To encourage users to share to the "joys" of Google Apps, Parekh wrote, "To help continue the momentum, we’re launching the Google Apps Referral Program. The referral program makes it easy to share Google Apps with your network and show them how they too can use these tools at work." This program is only available to users in the US and Canada. "To show our appreciation, we’re offering a $15 referral bonus for each new Google Apps user you refer."

The fine print makes  Google Apps referrals sounds like a pretty good deal. You'll get $15 per user, and you’re rewarded for each referral customer’s first 100 users. A user is an individual account belonging to the customer domain. So, if you got a business to sign up with 100 users you'd get $1,500. Not bad, not bad at all!

Your earnings are paid directly to your bank account. Users that save your referrals will get coupons that will save them $10 per user for the first year. Believe it or not, you can refer an unlimited number of customers. To keep people honest, your referral amount will be based on the number of users who have paid for at least 120 days. So, you can forget about setting up FlyByNightRipOff.com and trying to trick Google into paying you heaps of money.

I must say that this sounds like a very attractive deal to me, and I'm sure it will to many other Google apps users as well.

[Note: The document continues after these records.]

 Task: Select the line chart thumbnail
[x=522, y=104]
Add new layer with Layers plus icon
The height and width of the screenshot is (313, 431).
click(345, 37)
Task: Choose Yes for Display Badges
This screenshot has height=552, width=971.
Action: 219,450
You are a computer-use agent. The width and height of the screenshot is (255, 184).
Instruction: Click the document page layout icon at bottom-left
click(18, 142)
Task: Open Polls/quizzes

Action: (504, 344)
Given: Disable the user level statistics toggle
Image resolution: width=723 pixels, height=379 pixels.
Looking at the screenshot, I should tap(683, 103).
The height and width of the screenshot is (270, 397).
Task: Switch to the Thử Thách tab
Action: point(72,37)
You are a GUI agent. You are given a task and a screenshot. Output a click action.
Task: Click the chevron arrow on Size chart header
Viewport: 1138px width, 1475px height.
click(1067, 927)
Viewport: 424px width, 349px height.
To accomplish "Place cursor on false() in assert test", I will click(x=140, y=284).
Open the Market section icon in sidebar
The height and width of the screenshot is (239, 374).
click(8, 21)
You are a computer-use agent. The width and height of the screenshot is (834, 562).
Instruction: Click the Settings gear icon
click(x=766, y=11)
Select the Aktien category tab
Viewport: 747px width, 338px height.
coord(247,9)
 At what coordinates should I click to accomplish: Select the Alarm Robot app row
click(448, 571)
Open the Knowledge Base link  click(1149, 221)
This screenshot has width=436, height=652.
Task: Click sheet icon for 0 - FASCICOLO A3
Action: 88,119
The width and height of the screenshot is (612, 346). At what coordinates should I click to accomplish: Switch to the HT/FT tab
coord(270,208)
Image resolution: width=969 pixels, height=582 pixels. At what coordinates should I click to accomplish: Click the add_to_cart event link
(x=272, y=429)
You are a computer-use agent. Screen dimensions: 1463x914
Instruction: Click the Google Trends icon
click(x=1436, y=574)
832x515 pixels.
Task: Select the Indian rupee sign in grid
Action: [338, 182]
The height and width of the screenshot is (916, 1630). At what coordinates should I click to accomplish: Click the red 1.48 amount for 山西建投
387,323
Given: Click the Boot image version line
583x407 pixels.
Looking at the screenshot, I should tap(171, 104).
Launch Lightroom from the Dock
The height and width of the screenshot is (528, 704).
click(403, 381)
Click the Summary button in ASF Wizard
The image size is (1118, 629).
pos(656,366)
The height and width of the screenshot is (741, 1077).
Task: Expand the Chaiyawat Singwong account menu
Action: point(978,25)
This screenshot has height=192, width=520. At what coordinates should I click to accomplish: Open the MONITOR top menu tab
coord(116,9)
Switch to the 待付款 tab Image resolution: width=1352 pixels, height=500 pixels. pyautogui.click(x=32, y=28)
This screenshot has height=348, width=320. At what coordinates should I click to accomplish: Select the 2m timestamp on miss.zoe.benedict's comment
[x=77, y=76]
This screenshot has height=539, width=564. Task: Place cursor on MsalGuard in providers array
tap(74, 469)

Some people have already wondered how on earth it can be worth $15 a customer for Google. The answer is that even if you don't assume users will stay on a few years at $50 a year, or $5 a month at the low end, Google should be profiting after the first  three months of paid use. And as I pointed out, to get the $15 payout they'll actually need to be paying customers for four months. This only look like a loss leader. Google, besides denting Microsoft Office use, will profit from this deal.